L'aspect bucolique de la leçon ne déplaît pas aux détenus. «Le bayou c'est chez nous. Je ne supporte pas de voir les animaux souffrir», lance Jonathan Boudreaux, 27 ans et un regard angélique. Surtout que la survie économique de sa famille en dépend.
«J'ai trois bateaux. Je pêche des crevettes et des crabes sur le lac Pontchartrain (qui borde la Nouvelle-Orléans, ndlr). Le pétrole tue tout sur son passage. La marée noire va nous porter un coup très rude», se lamente-t-il.
Jonathan a été condamné pour violation des termes de sa liberté conditionnelle. Et s'il se retrouve dans cette salle municipale ce lundi, c'est parce qu'il bénéficie d'un programme de réinsertion destiné aux délinquants ayant commis des infractions mineures.

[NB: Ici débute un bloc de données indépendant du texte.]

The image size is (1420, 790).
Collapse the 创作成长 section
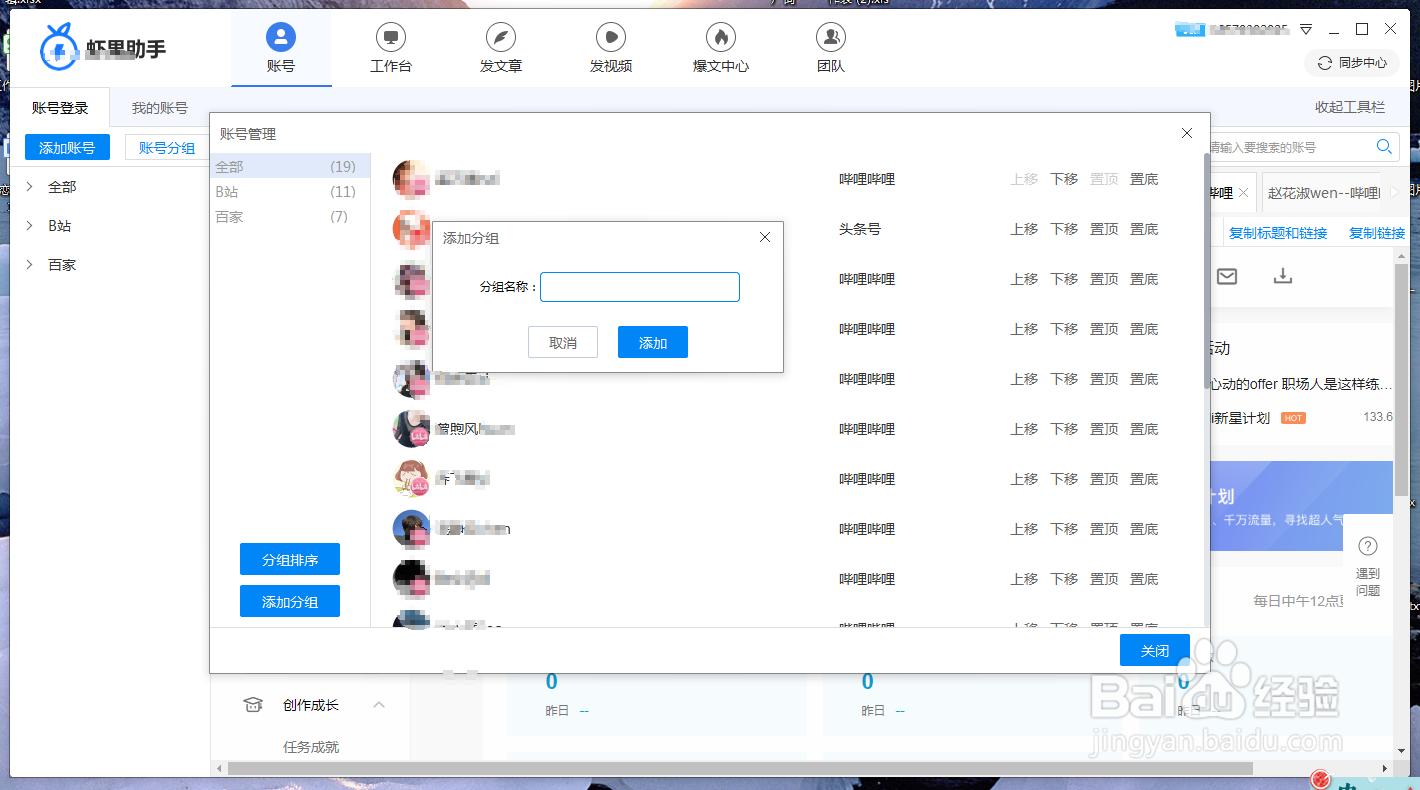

Pendant les six mois que dure le programme, les détenus sont appelés à nettoyer des abords d'autoroute, des stades ou des écoles. Et ils doivent aussi participer à des réunions des alcooliques anonymes ou leur pendant, les toxicomanes anonymes.

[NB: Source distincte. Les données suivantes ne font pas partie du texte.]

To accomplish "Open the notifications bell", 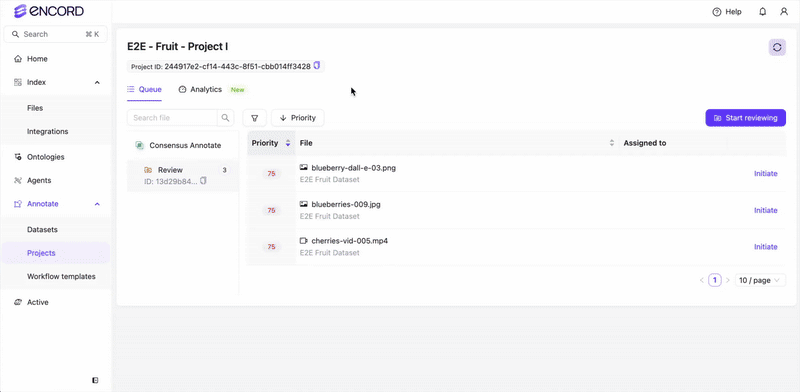I will pos(763,12).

Au terme de ces 180 jours, ils n'ont plus à accomplir la peine à laquelle ils ont été condamnés et recouvrent la liberté. A condition, bien sûr, qu'ils filent droit.
«La discipline? C'est de ça que dépend ma liberté», remarque Josh Palmer, 25 ans. «Nettoyer des bordures de voie express ou aider à démazouter... je fais ce qu'on me dit».
Comme ses 79 camarades, Josh porte le cheveu ras et la combinaison verte élimée fournie par les services pénitentiaires de l'Etat. Tout comme eux, ils est originaire de la région et dit aimer «son bayou».
Lorsqu'il aura purgé les trois mois et demi qui lui reste, il retournera chercher du travail... sur une plateforme pétrolière.
«Je travaille sur des plateformes terrestres. Je fais des gisements de gaz, de pétrole. C'est très bien payé, je me fais entre 1 800 et 2 500 dollars par semaine, risques compris», observe-t-il.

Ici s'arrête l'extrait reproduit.